### PROBLEM TO SOLVE:
In every one of the records below, replace "At what coordinates should I click to accomplish" with "Where do I click to complete" and leave everything else as it is.

### MATERIAL FOR THIS EXERCISE:
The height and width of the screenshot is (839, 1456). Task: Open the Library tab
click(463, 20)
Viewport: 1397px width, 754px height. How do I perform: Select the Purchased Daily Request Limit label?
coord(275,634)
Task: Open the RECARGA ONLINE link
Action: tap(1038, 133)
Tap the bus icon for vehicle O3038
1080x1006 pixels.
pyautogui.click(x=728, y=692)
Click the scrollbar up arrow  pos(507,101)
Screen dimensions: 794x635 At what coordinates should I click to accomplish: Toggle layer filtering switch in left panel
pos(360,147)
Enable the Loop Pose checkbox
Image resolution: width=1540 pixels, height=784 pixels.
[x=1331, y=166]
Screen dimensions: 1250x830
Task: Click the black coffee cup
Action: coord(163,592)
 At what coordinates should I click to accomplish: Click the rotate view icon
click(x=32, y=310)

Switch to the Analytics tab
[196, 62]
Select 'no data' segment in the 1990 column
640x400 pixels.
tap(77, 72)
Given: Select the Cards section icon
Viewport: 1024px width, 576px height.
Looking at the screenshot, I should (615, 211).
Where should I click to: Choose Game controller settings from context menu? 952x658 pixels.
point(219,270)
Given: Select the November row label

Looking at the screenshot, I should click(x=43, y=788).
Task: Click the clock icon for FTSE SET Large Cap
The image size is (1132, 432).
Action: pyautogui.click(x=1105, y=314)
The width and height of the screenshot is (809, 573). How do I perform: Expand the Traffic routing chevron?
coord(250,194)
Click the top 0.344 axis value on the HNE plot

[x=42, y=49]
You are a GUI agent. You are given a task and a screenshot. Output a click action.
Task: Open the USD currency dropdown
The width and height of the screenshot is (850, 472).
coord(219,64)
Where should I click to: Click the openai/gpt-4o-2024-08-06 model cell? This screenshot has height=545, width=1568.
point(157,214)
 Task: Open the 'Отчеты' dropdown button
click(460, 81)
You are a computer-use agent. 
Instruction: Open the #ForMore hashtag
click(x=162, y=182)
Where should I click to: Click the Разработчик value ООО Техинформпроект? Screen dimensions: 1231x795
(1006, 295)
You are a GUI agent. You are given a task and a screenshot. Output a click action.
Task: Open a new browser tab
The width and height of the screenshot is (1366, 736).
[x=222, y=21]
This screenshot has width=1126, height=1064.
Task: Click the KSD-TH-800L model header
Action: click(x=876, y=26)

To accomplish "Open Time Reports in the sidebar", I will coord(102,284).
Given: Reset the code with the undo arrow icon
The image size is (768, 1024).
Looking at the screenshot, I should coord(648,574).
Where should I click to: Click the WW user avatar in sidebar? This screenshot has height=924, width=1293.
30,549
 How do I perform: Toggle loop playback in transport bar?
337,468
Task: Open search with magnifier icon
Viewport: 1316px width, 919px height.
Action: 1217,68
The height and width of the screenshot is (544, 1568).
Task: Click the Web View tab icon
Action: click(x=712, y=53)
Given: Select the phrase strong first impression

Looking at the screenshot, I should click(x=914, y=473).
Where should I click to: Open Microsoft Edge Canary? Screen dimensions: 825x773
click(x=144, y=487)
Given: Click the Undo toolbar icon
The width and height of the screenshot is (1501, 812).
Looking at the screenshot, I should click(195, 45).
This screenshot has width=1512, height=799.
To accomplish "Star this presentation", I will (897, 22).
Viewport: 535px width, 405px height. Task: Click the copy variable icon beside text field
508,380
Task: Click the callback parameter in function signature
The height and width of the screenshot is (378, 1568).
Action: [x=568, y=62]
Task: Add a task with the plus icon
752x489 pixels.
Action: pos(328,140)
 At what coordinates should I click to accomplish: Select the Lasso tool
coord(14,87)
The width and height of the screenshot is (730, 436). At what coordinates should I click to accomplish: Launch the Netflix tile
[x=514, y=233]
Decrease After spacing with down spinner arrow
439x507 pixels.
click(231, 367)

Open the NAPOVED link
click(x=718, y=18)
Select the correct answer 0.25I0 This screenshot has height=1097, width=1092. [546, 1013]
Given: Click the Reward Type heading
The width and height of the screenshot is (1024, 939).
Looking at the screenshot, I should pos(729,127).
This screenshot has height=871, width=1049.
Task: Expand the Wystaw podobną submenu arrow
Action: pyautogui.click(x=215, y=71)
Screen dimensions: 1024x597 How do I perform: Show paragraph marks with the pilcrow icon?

### THE RESPONSE:
The height and width of the screenshot is (839, 1456). Task: Open the Library tab
click(463, 20)
Viewport: 1397px width, 754px height. How do I perform: Select the Purchased Daily Request Limit label?
coord(275,634)
Task: Open the RECARGA ONLINE link
Action: tap(1038, 133)
Tap the bus icon for vehicle O3038
1080x1006 pixels.
pyautogui.click(x=728, y=692)
Click the scrollbar up arrow  pos(507,101)
Screen dimensions: 794x635 Where do I click to complete: Toggle layer filtering switch in left panel
pos(360,147)
Enable the Loop Pose checkbox
Image resolution: width=1540 pixels, height=784 pixels.
[x=1331, y=166]
Screen dimensions: 1250x830
Task: Click the black coffee cup
Action: coord(163,592)
 Where do I click to complete: Click the rotate view icon
click(x=32, y=310)

Switch to the Analytics tab
[196, 62]
Select 'no data' segment in the 1990 column
640x400 pixels.
tap(77, 72)
Given: Select the Cards section icon
Viewport: 1024px width, 576px height.
Looking at the screenshot, I should (615, 211).
Where should I click to: Choose Game controller settings from context menu? 952x658 pixels.
point(219,270)
Given: Select the November row label

Looking at the screenshot, I should click(x=43, y=788).
Task: Click the clock icon for FTSE SET Large Cap
The image size is (1132, 432).
Action: pyautogui.click(x=1105, y=314)
The width and height of the screenshot is (809, 573). How do I perform: Expand the Traffic routing chevron?
coord(250,194)
Click the top 0.344 axis value on the HNE plot

[x=42, y=49]
You are a GUI agent. You are given a task and a screenshot. Output a click action.
Task: Open the USD currency dropdown
The width and height of the screenshot is (850, 472).
coord(219,64)
Where should I click to: Click the openai/gpt-4o-2024-08-06 model cell? This screenshot has height=545, width=1568.
point(157,214)
 Task: Open the 'Отчеты' dropdown button
click(460, 81)
You are a computer-use agent. 
Instruction: Open the #ForMore hashtag
click(x=162, y=182)
Where should I click to: Click the Разработчик value ООО Техинформпроект? Screen dimensions: 1231x795
(1006, 295)
You are a GUI agent. You are given a task and a screenshot. Output a click action.
Task: Open a new browser tab
The width and height of the screenshot is (1366, 736).
[x=222, y=21]
This screenshot has width=1126, height=1064.
Task: Click the KSD-TH-800L model header
Action: click(x=876, y=26)

To accomplish "Open Time Reports in the sidebar", I will coord(102,284).
Given: Reset the code with the undo arrow icon
The image size is (768, 1024).
Looking at the screenshot, I should coord(648,574).
Where should I click to: Click the WW user avatar in sidebar? This screenshot has height=924, width=1293.
30,549
 How do I perform: Toggle loop playback in transport bar?
337,468
Task: Open search with magnifier icon
Viewport: 1316px width, 919px height.
Action: 1217,68
The height and width of the screenshot is (544, 1568).
Task: Click the Web View tab icon
Action: click(x=712, y=53)
Given: Select the phrase strong first impression

Looking at the screenshot, I should click(x=914, y=473).
Where should I click to: Open Microsoft Edge Canary? Screen dimensions: 825x773
click(x=144, y=487)
Given: Click the Undo toolbar icon
The width and height of the screenshot is (1501, 812).
Looking at the screenshot, I should click(195, 45).
This screenshot has width=1512, height=799.
To accomplish "Star this presentation", I will (897, 22).
Viewport: 535px width, 405px height. Task: Click the copy variable icon beside text field
508,380
Task: Click the callback parameter in function signature
The height and width of the screenshot is (378, 1568).
Action: [x=568, y=62]
Task: Add a task with the plus icon
752x489 pixels.
Action: pos(328,140)
 Where do I click to complete: Select the Lasso tool
coord(14,87)
The width and height of the screenshot is (730, 436). Where do I click to complete: Launch the Netflix tile
[x=514, y=233]
Decrease After spacing with down spinner arrow
439x507 pixels.
click(231, 367)

Open the NAPOVED link
click(x=718, y=18)
Select the correct answer 0.25I0 This screenshot has height=1097, width=1092. [546, 1013]
Given: Click the Reward Type heading
The width and height of the screenshot is (1024, 939).
Looking at the screenshot, I should pos(729,127).
This screenshot has height=871, width=1049.
Task: Expand the Wystaw podobną submenu arrow
Action: pyautogui.click(x=215, y=71)
Screen dimensions: 1024x597 How do I perform: Show paragraph marks with the pilcrow icon?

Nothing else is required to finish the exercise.